Effects of Hydroxysafflor Yellow A on the PI3K/AKT Pathway and Apoptosis of Pancreaticβ-Cells in Type 2 Diabetes Mellitus Rats.
Diabetes Metab Syndr Obes. 2020 ;13:1097-1107. Epub 2020 Apr 9. PMID: 32308459
Background and Aim: Type 2 diabetes mellitus (T2DM), a complex metabolic disease, has become a major public health issue around the world. Hydroxysafflor yellow A (HSYA) is the major active chemical ingredient of. (safflower), which is widely used in patients with cardiovascular and cerebrovascular diseases in China. The aim of this study was to investigate the anti-diabetic effect and potential mechanism of HSYA on the high-fat diet (HFD) and streptozotocin (STZ-)-induced T2DM rats.
Materials and Methods: T2DM rats were induced by feeding HFD (60% fat) for four weeks followed by intraperitoneal injection of a low dose of streptozocin (35mg/kg). The T2DM rats were treated with HSYA (120mg/kg) or metformin (90mg/kg) for eight weeks. Biochemical analysis, histological analysis and Western blot analysis were conducted after 8 weeks of intervention.
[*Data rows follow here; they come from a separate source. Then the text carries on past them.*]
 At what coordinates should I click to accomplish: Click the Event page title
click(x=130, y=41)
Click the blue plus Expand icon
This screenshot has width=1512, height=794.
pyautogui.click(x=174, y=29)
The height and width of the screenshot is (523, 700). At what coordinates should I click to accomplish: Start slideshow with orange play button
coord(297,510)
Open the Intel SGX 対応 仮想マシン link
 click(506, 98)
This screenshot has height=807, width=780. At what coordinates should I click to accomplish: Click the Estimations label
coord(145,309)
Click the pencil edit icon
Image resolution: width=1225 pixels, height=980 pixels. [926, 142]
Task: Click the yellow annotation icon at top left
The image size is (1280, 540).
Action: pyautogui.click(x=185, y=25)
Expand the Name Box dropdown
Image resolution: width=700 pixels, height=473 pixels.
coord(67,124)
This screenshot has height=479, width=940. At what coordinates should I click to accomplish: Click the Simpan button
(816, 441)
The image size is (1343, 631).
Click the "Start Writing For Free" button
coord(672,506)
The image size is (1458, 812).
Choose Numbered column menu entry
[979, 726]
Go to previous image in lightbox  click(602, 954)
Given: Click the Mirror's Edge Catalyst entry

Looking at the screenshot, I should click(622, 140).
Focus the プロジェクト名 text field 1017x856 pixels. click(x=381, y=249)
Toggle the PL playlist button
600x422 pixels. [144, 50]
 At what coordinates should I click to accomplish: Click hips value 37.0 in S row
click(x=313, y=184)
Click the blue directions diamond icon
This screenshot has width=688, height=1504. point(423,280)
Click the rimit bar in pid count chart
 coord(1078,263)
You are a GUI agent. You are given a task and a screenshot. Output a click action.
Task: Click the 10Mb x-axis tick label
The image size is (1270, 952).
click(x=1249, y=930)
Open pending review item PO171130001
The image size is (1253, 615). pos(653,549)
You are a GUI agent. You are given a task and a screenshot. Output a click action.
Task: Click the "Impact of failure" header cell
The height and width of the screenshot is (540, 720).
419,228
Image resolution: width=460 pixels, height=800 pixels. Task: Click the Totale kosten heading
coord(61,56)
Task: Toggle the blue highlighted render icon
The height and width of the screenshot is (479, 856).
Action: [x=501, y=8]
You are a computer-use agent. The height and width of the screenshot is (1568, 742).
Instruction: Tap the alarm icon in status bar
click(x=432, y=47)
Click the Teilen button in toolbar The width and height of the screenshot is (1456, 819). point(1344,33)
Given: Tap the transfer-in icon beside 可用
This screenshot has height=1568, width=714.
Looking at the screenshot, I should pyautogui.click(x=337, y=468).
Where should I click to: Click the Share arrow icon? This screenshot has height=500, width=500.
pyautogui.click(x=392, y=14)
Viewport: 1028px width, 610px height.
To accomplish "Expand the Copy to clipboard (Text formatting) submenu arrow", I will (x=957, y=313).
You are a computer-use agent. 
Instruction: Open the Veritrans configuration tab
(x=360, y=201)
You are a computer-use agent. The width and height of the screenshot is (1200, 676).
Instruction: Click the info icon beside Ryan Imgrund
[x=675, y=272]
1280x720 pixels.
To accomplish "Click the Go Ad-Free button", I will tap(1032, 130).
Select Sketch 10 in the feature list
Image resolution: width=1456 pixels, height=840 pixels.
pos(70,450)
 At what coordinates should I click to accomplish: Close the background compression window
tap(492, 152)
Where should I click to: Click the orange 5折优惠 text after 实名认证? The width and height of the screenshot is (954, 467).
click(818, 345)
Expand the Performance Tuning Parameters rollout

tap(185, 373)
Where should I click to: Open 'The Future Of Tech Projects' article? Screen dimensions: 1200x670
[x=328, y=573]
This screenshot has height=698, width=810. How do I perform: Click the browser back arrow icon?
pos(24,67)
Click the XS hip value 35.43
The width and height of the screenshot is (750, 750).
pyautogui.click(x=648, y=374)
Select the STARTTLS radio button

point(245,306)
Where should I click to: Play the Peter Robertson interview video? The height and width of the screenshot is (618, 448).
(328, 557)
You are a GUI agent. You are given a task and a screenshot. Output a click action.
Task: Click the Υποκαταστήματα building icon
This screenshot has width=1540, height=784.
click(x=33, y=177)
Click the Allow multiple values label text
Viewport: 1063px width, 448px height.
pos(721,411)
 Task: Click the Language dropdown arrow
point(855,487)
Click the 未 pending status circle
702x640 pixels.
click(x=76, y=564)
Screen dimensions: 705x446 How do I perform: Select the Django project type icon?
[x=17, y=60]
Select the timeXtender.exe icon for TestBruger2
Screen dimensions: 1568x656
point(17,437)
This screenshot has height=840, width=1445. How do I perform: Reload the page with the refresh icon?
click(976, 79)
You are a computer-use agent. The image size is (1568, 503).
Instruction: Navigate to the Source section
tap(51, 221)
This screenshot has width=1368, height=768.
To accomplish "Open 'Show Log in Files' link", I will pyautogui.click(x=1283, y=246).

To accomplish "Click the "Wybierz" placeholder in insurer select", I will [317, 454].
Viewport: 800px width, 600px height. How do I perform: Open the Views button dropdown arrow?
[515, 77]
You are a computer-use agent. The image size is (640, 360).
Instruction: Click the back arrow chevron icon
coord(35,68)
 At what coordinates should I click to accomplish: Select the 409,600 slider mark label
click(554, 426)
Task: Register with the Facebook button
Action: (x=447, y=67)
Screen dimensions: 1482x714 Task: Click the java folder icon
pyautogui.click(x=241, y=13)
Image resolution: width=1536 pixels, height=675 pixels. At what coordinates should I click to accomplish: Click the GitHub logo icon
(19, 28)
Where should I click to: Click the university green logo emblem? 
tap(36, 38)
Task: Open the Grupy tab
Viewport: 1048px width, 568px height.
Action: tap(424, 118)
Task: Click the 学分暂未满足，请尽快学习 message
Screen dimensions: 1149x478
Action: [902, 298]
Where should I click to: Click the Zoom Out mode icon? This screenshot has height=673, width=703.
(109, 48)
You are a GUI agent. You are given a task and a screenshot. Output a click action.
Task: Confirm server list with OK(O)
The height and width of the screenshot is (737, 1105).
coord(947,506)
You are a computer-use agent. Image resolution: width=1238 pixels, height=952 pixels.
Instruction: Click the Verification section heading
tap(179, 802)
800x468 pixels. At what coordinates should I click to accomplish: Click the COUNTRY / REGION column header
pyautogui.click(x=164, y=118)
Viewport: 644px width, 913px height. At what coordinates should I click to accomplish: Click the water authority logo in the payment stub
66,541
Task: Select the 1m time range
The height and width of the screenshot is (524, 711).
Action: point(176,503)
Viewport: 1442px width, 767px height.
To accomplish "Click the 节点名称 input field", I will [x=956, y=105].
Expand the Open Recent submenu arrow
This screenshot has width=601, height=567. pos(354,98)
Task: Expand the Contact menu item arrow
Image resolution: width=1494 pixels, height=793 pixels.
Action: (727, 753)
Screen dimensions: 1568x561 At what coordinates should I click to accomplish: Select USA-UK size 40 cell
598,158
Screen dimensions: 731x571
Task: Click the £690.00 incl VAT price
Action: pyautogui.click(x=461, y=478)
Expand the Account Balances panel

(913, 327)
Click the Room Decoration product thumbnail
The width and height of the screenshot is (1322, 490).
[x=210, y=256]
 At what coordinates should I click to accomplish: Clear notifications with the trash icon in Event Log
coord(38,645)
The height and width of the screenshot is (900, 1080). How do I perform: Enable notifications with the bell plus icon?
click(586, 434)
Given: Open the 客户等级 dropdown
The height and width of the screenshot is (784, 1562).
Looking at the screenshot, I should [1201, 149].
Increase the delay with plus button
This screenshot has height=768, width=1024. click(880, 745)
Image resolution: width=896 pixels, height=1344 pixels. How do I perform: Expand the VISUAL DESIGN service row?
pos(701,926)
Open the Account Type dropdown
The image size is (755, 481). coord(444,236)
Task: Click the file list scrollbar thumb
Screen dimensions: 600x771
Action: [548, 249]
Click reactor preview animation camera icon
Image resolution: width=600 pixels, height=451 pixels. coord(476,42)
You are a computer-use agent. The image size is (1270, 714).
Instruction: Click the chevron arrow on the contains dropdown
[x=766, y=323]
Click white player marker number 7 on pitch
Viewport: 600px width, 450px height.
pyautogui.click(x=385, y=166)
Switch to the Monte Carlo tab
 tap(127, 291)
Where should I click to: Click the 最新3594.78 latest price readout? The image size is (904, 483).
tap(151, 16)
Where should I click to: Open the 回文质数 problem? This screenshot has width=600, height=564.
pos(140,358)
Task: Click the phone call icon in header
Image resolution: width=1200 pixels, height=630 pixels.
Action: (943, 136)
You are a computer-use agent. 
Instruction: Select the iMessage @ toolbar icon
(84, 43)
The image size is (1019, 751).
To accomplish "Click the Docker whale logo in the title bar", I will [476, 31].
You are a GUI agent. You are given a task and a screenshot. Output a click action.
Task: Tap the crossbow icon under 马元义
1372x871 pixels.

Results: The treatment with HSYA evidently reduced fasting-blood glucose and insulin resistance in T2DM rats, indicated by results from fasting-blood glucose, oral glucose tolerance test, fasting insulin levels and histology of pancreas islets. The Western blot results revealed that HSYA reversed the down-regulation of PI3K and AKT in liver. The TUNEL assay analysis of pancreatic tissue showed that HSYA could inhibit the apoptosis of pancreaticβ-cells to a certain extent. Moreover, HSYA-treatment increased the levels of glycogen synthase and hepatic glycogen and improved lipid metabolism by reducing the triglyceride, total and low-density lipoprotein cholesterol levels, even though it did not change the rats' body weights.
Conclusion: The results of this study suggested that HSYA could promote PI3K/Akt activation and inhibit the apoptosis of pancreaticβ-cells directly or indirectly, which might be the underlying mechanisms in HSYA to improve insulin resistance and regulate glycolipid metabolism in T2DM rats.